# Source text

####

In Brazoria, she was one of the first people to own a car and have a telephone. She also built her own home, where she also treated patients of all races and began to ride horses astride, wearing split skirts. Herzog developed her own method, using gravity, for extracting bullets from gunshot wounds. This method of removing bullets caught the attention of the South Texas Medical Society (STMS), who invited her to speak at their conference. She later had a necklace made out of twenty-four bullets she successfully extracted and wore it often. She would eventually be buried with the necklace. She also kept records of the births of children she had delivered and by the time she was 70, had overseen 1,733 births in Brazoria alone. In 1897, Herzog became the first woman to become a member of STMS. She also was known for attending every semi-annual meeting of the group.

Herzog bought The Jefferson Hotel, which was located across from her office. The hotel became a community center and provided housing for famous visitors to the city. She also opened a library and built an Episcopal Church after changing her religion from Catholicism due to a "dispute with a priest over the condition of the Catholic Cemetery." Herzog had wanted to clean up the Catholic Cemetery, but many protesters did not want the cemetery tampered with in any way.

In 1905, Herzog was hired by the railroad commission board for the St. Louis, Brownsville and Mexico Railway. The eastern officials of the railroad found out that a woman had been hired, and asked her to quit; Herzog refused, saying that they could fire her if she failed to do her job. Working for the railroad as the first (and only) woman working as a railroad surgeon made her famous in the United States. She remained with the railroad until her retirement a few months before she died.

####

# Questions to answer
1. From the Herzog passage, extract the part that opens with the words containing "In 1905, Herzog" and closes with "before she died.".
2. According to the Herzog passage, how many births had Herzog overseen in Brazoria by the time she was 70?
3. Using the Herzog passage, explain why Herzog changed her religion from Catholicism.

# Data shown

####

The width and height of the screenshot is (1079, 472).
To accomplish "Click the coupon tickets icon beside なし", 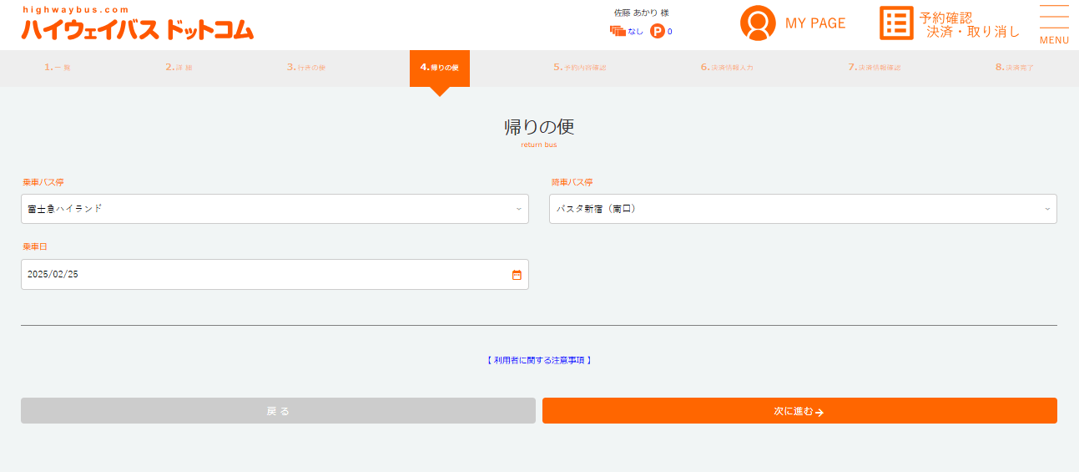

####

# Answer set
1.
In 1905, Herzog was hired by the railroad commission board for the St. Louis, Brownsville and Mexico Railway. The eastern officials of the railroad found out that a woman had been hired, and asked her to quit; Herzog refused, saying that they could fire her if she failed to do her job. Working for the railroad as the first (and only) woman working as a railroad surgeon made her famous in the United States. She remained with the railroad until her retirement a few months before she died.

2. By age 70, Herzog had overseen 1,733 births in Brazoria.

3. Herzog left Catholicism because of a dispute with a priest over the condition of the Catholic Cemetery. She had wanted to clean up the cemetery, but many protesters did not want it tampered with in any way.